[[ Source material open ]]

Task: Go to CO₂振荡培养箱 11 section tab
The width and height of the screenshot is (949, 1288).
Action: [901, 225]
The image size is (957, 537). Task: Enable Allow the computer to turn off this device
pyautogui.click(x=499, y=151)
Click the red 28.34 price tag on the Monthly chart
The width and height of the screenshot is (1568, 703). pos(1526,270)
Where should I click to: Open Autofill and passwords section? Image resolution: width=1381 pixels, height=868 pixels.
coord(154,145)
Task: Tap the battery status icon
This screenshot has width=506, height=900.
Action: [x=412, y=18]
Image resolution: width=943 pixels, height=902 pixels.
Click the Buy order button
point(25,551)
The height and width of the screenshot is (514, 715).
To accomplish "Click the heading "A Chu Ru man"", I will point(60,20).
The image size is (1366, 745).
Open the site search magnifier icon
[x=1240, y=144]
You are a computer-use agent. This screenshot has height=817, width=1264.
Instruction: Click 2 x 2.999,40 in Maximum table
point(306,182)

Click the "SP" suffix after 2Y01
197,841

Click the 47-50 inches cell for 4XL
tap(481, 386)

[[ Source material closed ]]

Task objective: Your task is to retype all the records above with nothing left out.

Reply to the task:
Task: Go to CO₂振荡培养箱 11 section tab
The width and height of the screenshot is (949, 1288).
Action: [901, 225]
The image size is (957, 537). Task: Enable Allow the computer to turn off this device
pyautogui.click(x=499, y=151)
Click the red 28.34 price tag on the Monthly chart
The width and height of the screenshot is (1568, 703). pos(1526,270)
Where should I click to: Open Autofill and passwords section? Image resolution: width=1381 pixels, height=868 pixels.
coord(154,145)
Task: Tap the battery status icon
This screenshot has width=506, height=900.
Action: [x=412, y=18]
Image resolution: width=943 pixels, height=902 pixels.
Click the Buy order button
point(25,551)
The height and width of the screenshot is (514, 715).
To accomplish "Click the heading "A Chu Ru man"", I will point(60,20).
The image size is (1366, 745).
Open the site search magnifier icon
[x=1240, y=144]
You are a computer-use agent. This screenshot has height=817, width=1264.
Instruction: Click 2 x 2.999,40 in Maximum table
point(306,182)

Click the "SP" suffix after 2Y01
197,841

Click the 47-50 inches cell for 4XL
tap(481, 386)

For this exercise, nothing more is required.